HDU 1394 Minimum Inversion Number ( 树状数组求逆序数 )

题目链接：http://acm.hdu.edu.cn/showproblem.php?pid=1394

Minimum Inversion Number

                       Time Limit: 2000/1000 MS (Java/Others)    Memory Limit: 65536/32768 K (Java/Others)
                                            Total Submission(s): 10911    Accepted Submission(s): 6713

Problem Description

The inversion number of a given number sequence a1, a2, ..., an is the number of pairs (ai, aj) that satisfy i < j and ai > aj.

For a given sequence of numbers a1, a2, ..., an, if we move the first m >= 0 numbers to the end of the seqence, we will obtain another sequence. There are totally n such sequences as the following:

a1, a2, ..., an-1, an (where m = 0 - the initial seqence)
a2, a3, ..., an, a1 (where m = 1)
a3, a4, ..., an, a1, a2 (where m = 2)
...

**TO BE DONE:**
Continue the Minimum Inversion Number problem statement from the point where it stops.

**RAW DATA:**
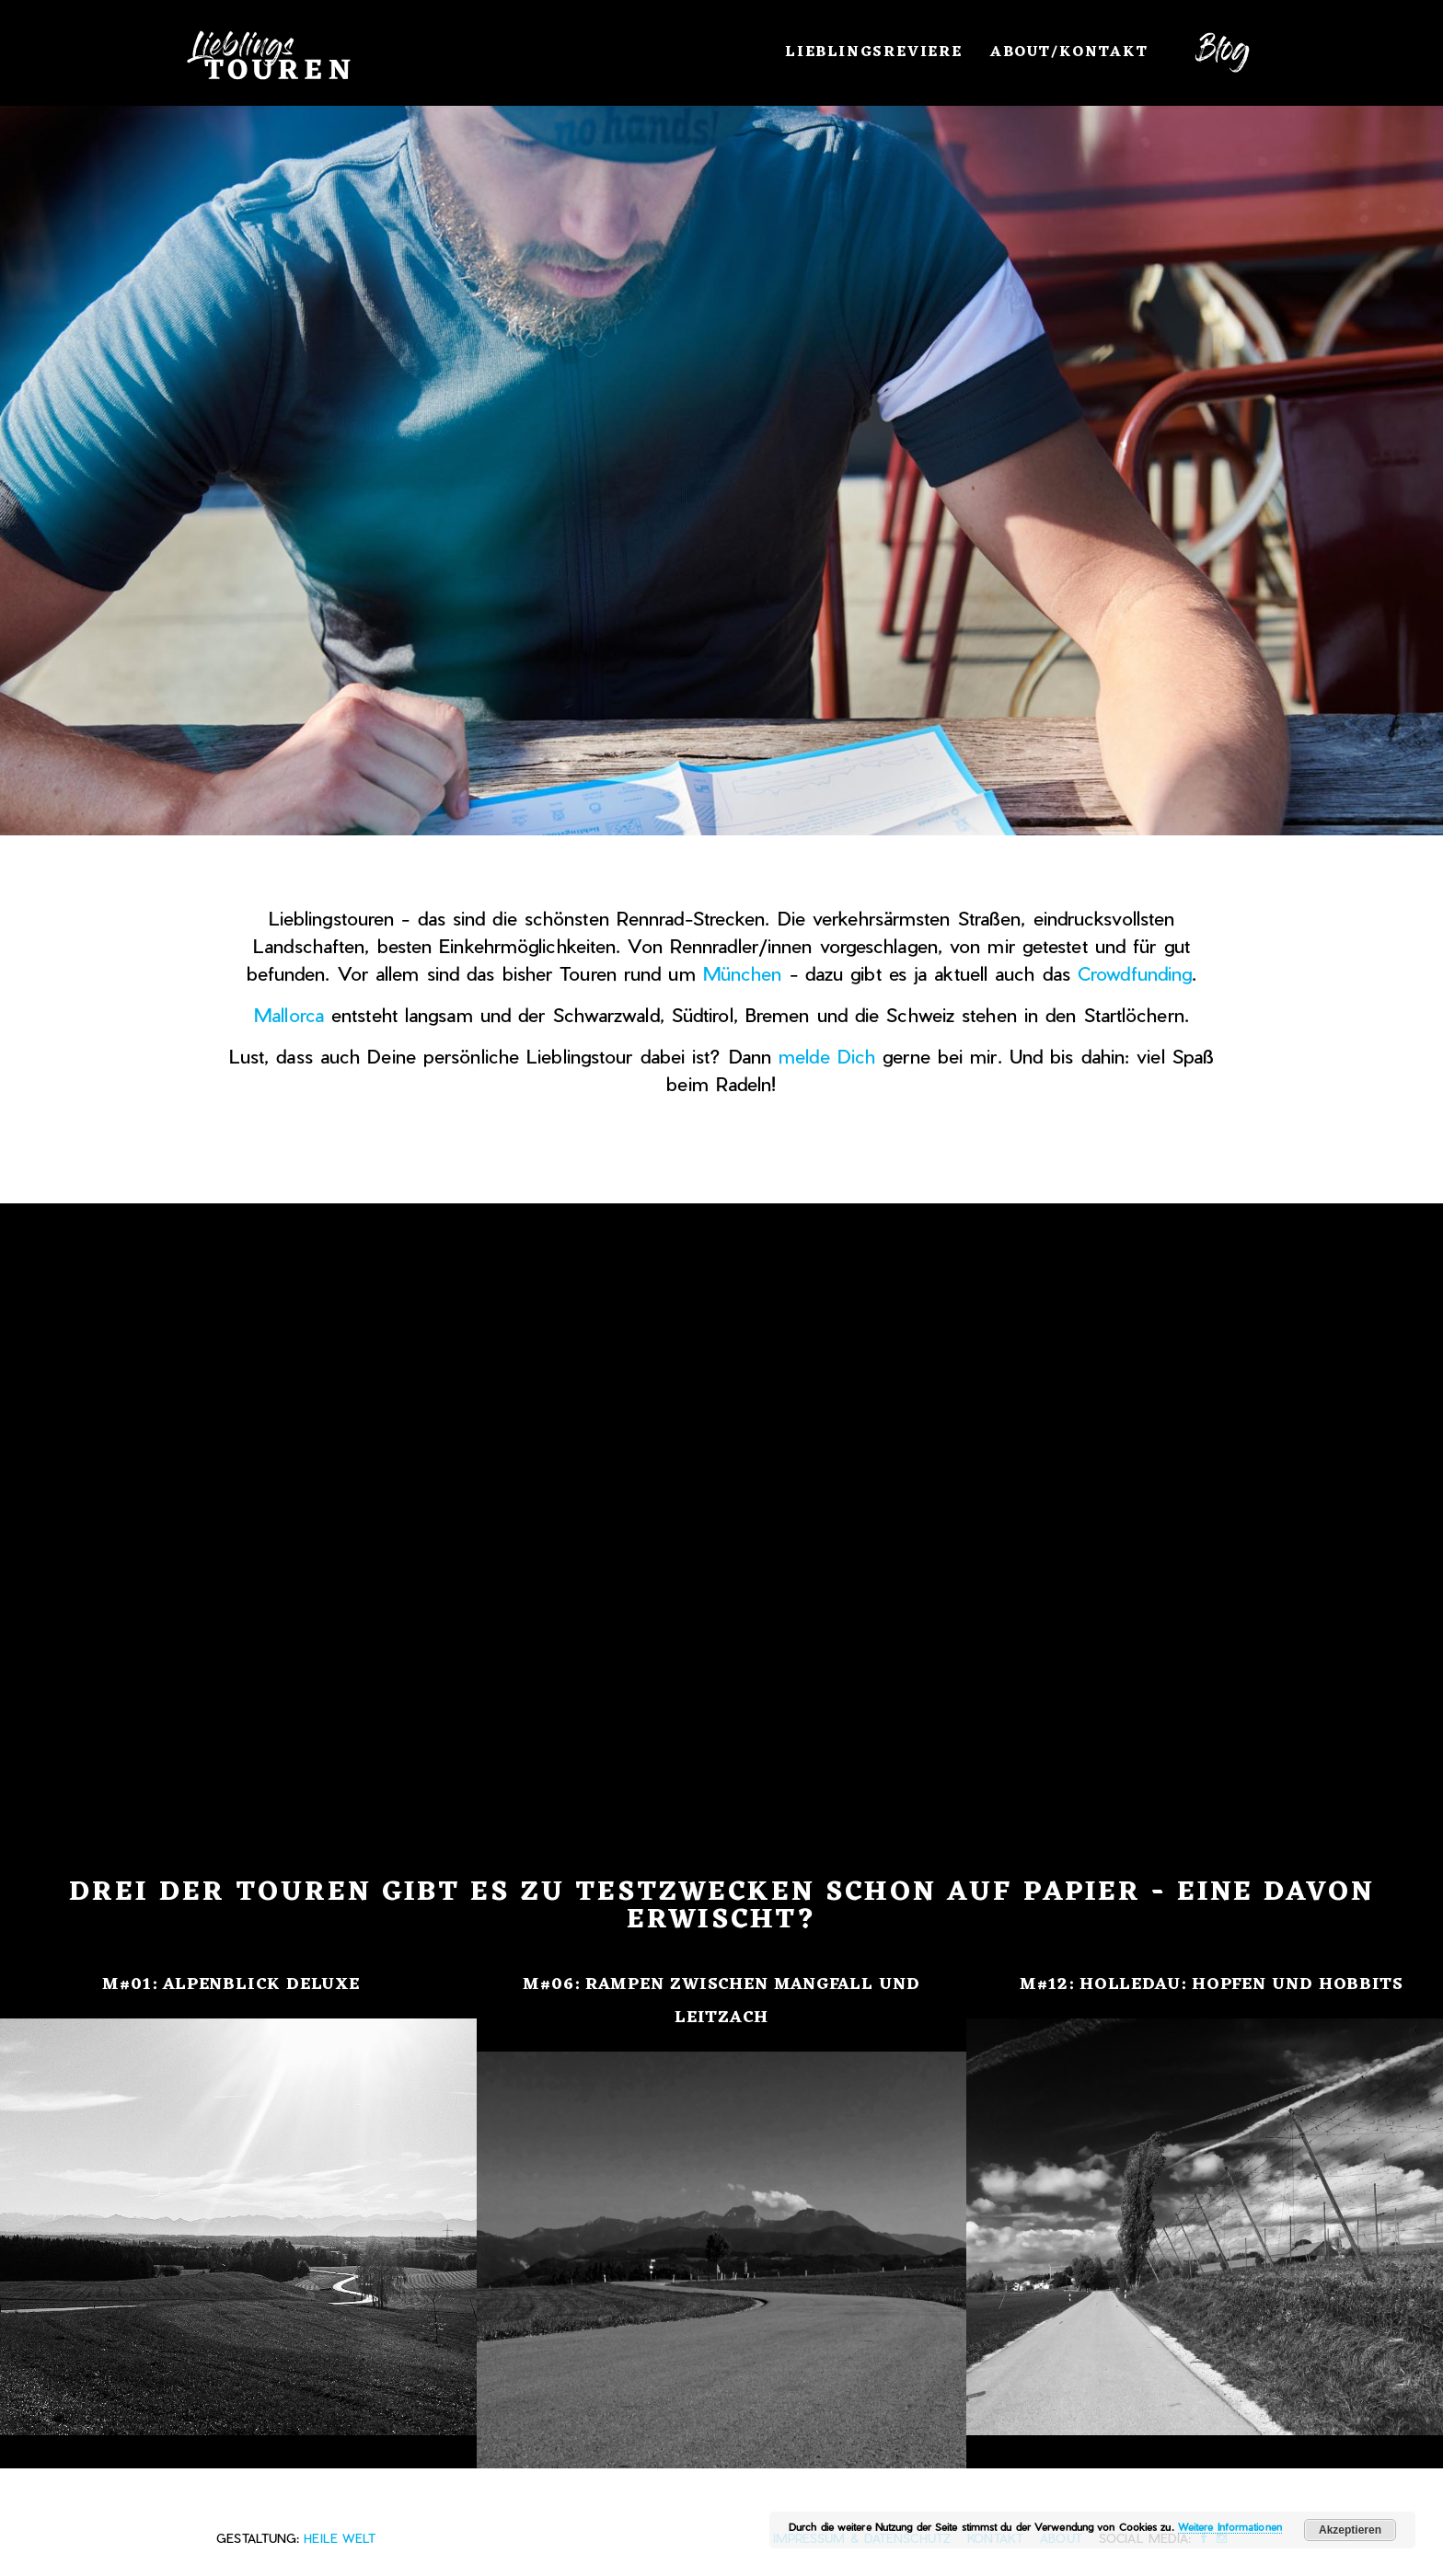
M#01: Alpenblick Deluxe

**WRITTEN REPLY:**
an, a1, a2, ..., an-1 (where m = n-1)

You are asked to write a program to find the minimum inversion number out of the above sequences.

 

Input

The input consists of a number of test cases. Each case consists of two lines: the first line contains a positive integer n (n <= 5000); the next line contains a permutation of the n integers from 0 to n-1.

 

Output

For each case, output the minimum inversion number on a single line.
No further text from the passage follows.